Characterization of pharmacologically active anti-peptide antibodies directed against the first and second extracellular loops of the serotonin 5-HT1A receptor.

The immunological properties and the functional role of the first (loop I) and second (loop II) extracellular loops of the human serotonin 5-HT1A receptor were studied with three populations of anti-peptide antibodies: Ab-1 (loop I; sequence Y-Q-V-L-N-K-W-T-L-G-Q-V-T-C-D-L; residues 96-111), Ab-2 (loop II; sequence G-W-R-T-P-E-D-R-S-D-P-D-A-C-T-I-S-K-D-H-G; residues 173-193), and Ab-12 (produced against loop I but cross-reacting with loop II). Chemical modification of peptide amino acid residues revealed the importance of the polyanionic stretch near the N-terminal domain of loop II for Ab-2 antibody binding and the role of the cysteine residues in both loops for the binding of Ab-1 and Ab-12 antibodies. Antibodies Ab-2 and Ab-12 recognized only the nonglycosylated form of the receptor (42 kDa) on immunoblots with transfected HeLa cells expressing the human 5-HT1A receptor but recognized the glycosylated forms (55 and 65 kDa) of rat 5-HT1A receptor from hippocampus membranes. The Ab-1 antibodies recognized no protein band from any cell type studied. Preincubation of transfected HeLa cell membranes with Ab-2 antibodies revealed two affinity binding sites of the 5-HT1A receptor (KDH = 0.54 +/- 0.09 nM and KDL = 13.74 +/- 4.9 nM) for the agonist 8-hydroxy-2-(di-n-[3H]propylamino) tetralin ([3H]8-OH-DPAT) binding, but Ab-1 and Ab-12 revealed only one site (KD of approximately 2.5 nM).
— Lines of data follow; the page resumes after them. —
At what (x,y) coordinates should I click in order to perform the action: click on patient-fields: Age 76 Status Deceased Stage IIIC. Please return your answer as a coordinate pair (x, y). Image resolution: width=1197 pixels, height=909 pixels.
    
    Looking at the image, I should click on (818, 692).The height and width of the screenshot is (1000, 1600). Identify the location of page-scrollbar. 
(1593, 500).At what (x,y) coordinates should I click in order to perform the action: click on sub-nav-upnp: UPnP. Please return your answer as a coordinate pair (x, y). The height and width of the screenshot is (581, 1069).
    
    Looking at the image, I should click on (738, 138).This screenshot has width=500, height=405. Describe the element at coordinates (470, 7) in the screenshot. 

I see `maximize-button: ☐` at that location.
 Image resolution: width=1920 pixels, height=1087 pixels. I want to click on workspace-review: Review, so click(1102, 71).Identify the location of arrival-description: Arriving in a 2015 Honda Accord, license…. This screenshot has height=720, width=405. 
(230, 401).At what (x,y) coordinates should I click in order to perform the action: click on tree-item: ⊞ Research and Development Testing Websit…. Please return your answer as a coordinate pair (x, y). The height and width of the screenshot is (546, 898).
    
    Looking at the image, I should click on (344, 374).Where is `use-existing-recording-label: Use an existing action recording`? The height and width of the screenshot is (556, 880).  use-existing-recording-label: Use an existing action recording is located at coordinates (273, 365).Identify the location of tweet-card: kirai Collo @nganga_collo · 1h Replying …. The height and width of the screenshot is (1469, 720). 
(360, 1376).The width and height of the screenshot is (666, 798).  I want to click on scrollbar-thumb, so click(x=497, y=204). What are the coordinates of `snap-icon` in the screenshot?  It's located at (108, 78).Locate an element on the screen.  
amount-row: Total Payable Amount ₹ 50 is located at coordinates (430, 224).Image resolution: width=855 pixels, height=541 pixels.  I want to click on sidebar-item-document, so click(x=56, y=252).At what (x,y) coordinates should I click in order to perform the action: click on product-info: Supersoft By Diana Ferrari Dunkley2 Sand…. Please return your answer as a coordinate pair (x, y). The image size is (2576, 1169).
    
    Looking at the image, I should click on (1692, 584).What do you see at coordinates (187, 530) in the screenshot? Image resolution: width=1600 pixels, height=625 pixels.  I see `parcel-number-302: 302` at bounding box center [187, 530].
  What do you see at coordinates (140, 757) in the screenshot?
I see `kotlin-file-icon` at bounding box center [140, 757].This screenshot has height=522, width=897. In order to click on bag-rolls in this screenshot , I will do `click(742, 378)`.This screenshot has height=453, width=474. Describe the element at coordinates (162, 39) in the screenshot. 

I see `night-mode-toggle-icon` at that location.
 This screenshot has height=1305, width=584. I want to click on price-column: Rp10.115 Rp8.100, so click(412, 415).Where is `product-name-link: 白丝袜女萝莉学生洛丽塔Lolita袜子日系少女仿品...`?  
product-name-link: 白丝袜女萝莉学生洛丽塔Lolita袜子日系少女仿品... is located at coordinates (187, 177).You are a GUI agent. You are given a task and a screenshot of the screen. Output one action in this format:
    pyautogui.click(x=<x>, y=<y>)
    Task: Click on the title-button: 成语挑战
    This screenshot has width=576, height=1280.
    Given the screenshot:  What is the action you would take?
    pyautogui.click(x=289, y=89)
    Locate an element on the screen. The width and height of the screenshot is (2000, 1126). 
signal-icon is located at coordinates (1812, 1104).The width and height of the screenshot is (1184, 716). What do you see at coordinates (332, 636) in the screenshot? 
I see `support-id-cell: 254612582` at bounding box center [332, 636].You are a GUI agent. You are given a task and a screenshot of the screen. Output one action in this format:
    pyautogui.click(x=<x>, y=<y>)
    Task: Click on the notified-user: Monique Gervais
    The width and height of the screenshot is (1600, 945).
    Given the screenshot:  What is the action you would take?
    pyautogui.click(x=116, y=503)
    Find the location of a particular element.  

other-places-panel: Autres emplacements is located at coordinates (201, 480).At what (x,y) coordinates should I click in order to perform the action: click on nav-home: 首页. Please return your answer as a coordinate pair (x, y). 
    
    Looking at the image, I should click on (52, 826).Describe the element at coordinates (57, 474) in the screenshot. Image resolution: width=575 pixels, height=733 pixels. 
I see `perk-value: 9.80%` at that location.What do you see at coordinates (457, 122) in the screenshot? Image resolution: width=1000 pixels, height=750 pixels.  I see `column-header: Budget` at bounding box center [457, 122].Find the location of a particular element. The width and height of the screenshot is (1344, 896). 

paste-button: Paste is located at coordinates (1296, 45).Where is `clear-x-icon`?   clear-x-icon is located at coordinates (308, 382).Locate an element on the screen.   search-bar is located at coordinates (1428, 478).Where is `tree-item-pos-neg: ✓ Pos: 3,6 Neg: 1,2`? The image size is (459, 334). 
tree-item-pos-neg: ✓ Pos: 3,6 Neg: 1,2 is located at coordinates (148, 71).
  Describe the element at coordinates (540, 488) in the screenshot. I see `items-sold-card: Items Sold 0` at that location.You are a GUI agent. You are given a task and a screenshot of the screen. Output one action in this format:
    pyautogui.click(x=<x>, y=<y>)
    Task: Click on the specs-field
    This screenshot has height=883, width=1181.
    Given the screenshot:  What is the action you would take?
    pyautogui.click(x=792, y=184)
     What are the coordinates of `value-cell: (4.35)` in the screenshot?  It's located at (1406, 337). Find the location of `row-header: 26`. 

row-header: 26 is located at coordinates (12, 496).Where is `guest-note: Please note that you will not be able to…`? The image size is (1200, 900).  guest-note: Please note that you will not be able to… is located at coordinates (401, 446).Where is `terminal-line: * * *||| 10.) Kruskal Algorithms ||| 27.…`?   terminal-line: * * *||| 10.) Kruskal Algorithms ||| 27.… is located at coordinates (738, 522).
In contrast to the Ab-2 antibodies, Ab-1 and Ab-12 antibodies decreased the Bmax of the [3H]8-OH-DPAT binding to 42 and 31%, respectively. These findings suggest that there are at least two epitopes on the extracellular loops: one inducing a high-affinity state for agonist binding and the other interfering with the accessibility of the ligand binding pocket.